If-Then Semantics

Gremlin Snippets are typically short and fun dissections of some aspect of the Gremlin language. For a full list of all steps in the Gremlin language see the Reference Documentation of Apache TinkerPop™. This snippet is based on Gremlin 3.5.3.This snippet demonstrates its lesson using the data of the "modern" toy graph (image). Please consider bringing any discussion or questions about this snippet to Discord or the Gremlin Users Mailing List.

The Importance of Gremlin Readability

Getting good at Gremlin is as much about writing readable and intutive traversals as it is writing performant ones. Gremlin has a lot of ways to accomplish the same goal and you can easily write two equivalent traversals with a wildly different set of steps. It is also easy to write a working query that uses steps in ways that do not easily convey meaning and intent to someone who comes along and reads it later - and that person may be yourself a year or more down the line. As such, I’m a big proponent of Gremlin readability and often question if the proper steps and patterns are being used even if my traversal is working

Here’s a simple example:

gremlin> g.V(2).elementMap()
==>[id:2,label:person,name:vadas,age:27]
gremlin> g.V(2).coalesce(has('k'),
......1>                 property('k','v'))
==>v[2]
gremlin> g.V(2).elementMap()

Choosing the Right Step: Coalesce vs. Choose

The above example shows that we can use coalesce() to set a property of “k” if it does not exist. As a reminder, coalesce() will return the result of first child traversal argument that returns a value. Therefore, if has('k') succeeds as a filter in finding the “k” property key present, then the same vertex that entered the coalesce() is the same that will exit. If the “k” property key is not present then the property is added as a side-effect and therefore the same vertex that entered the coalesce() will also exit it.

This traversal succeeds in its goal, but it makes a bit of an unexpected use of coalesce() in my mind. The coalesce() step is actually a flatMap() step and therefore implies something transformative happening to the traverser, but in this usage the traverser carrying the vertex that enters the coalesce() passes through unchanged (ignoring the side-effect of property('k','v')) irrespective of the path taken. It takes a moment to realize that coalesce() used in this fashion is really just an if-then pattern. To compound the matter, the if portion has to be inverted for it to work in the coalesce() context. In other words, we really want to say “if the ‘k’ property is not present, then …”, but we’re instead forced to read the reverse of has('k') so that a vertex that has it will pass through unchanged.
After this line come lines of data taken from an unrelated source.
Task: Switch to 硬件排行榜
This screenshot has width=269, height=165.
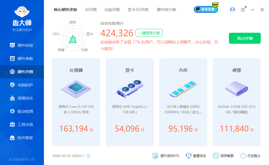Action: pyautogui.click(x=167, y=9)
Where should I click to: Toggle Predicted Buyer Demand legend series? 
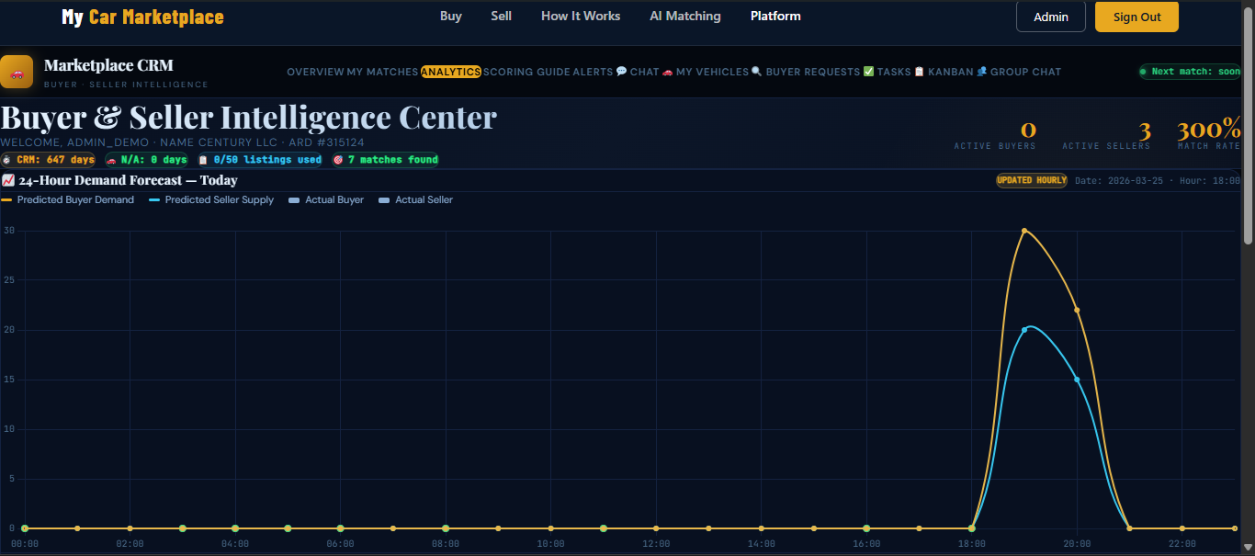(x=68, y=200)
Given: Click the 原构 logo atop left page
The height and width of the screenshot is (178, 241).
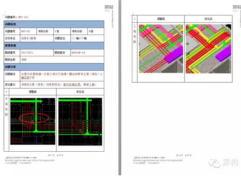Looking at the screenshot, I should (109, 7).
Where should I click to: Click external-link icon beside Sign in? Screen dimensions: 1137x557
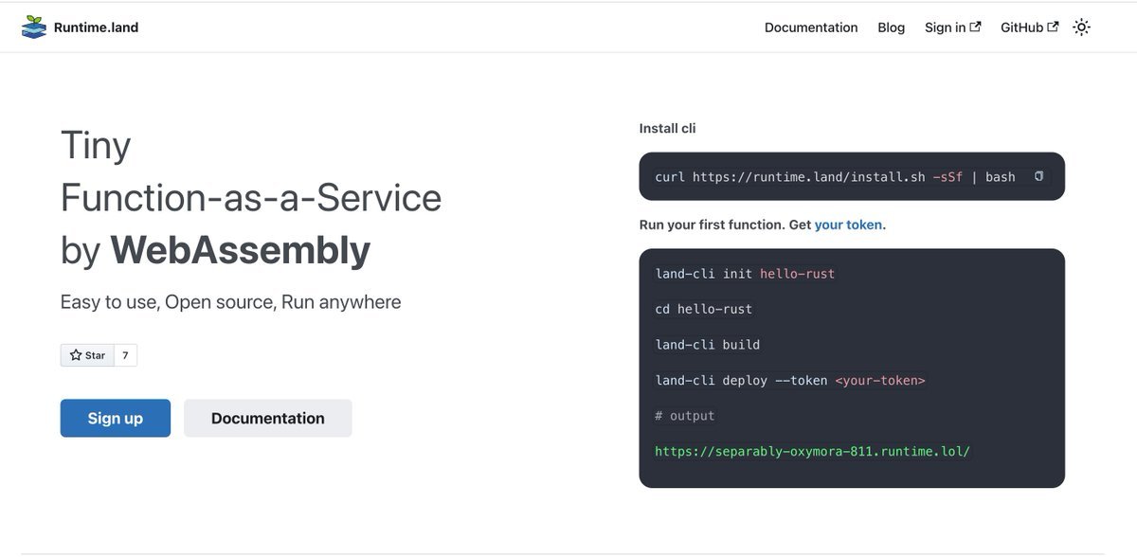pos(976,27)
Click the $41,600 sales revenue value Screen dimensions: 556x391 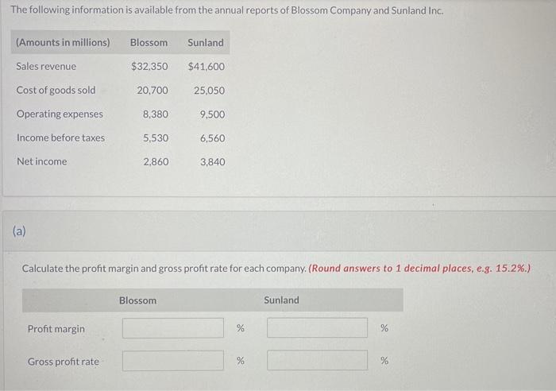pyautogui.click(x=206, y=67)
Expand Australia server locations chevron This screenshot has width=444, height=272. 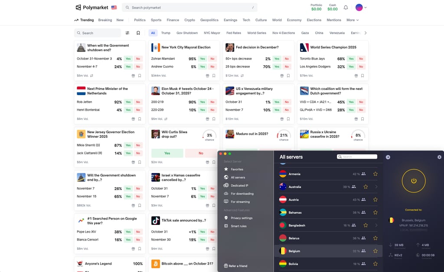(x=376, y=187)
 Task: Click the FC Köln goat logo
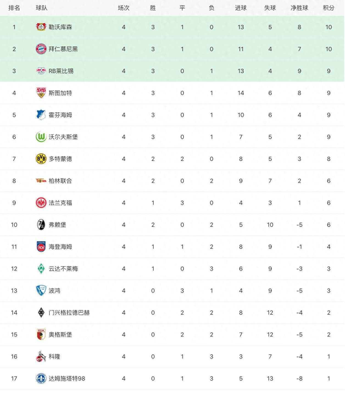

Since we have an if-then pattern, then perhaps it would be more explicit and readable to present it that way with choose() which is designed for that purpose:

gremlin> g.V(2).choose(hasNot('k'), 
......1>               property('k','v'))
==>v[2]
gremlin> g.V(2).elementMap()
==>[id:2,label:person,name:vadas,k:v,age:27]

Emphasizing Side-Effect and Intent with SideEffect and Optional

The above example makes the if-then far more explicit and we can more immediately recognize that section of Gremlin as “if there is no ‘k’ property then it should be added”. While the traversal readability has improved, it could still be modified to convey more about the intent. The primary purpose of the if-then pattern is to trigger a side-effect of adding a property key, which is really easy to read as a single traversal of hasNot('k').property('k','v'). It’s nice to be able to immediately know that a particular traversal is meant purely for side-effect purposes as your mind can block out the entire section of a traversal, no matter how complex it is, knowing that it will not alter the current traverser:

gremlin> g.V(2).sideEffect(hasNot('k').property('k','v'))
==>v[2]
gremlin> g.V(2).optional(hasNot('k').property('k','v'))
==>v[2]
gremlin> g.V(2).elementMap()
==>[id:2,label:person,name:vadas,k:v,age:27]

The above example demonstrates two ways to do this isolation. The first is to simply use sideEffect() because it explicitly denotes the child traversal it contains as being executed solely for that purpose. The second approach, which uses optional(), is a bit more specific to this case, where the child traversal is extremely simplistic and it’s clear that the incoming traverser will not be transformed. I think optional() has a readability benefit here over coalesce(), despite them being similar steps, because optional() doesn’t force the check for “k” to be inverted and the entire child traversal stays together as opposed to being separate arguments.

Please bear in mind that these traversals might all look quite simple and equally readable, but when expanded into the real world with traversals that are dozens of lines long, these patterns tend to matter. It’s important to be able to immediately spot an if-then situation or a long child traversal that just trickles into a side-effect. Without those signals, deciphering Gremlin can end up quite time consuming.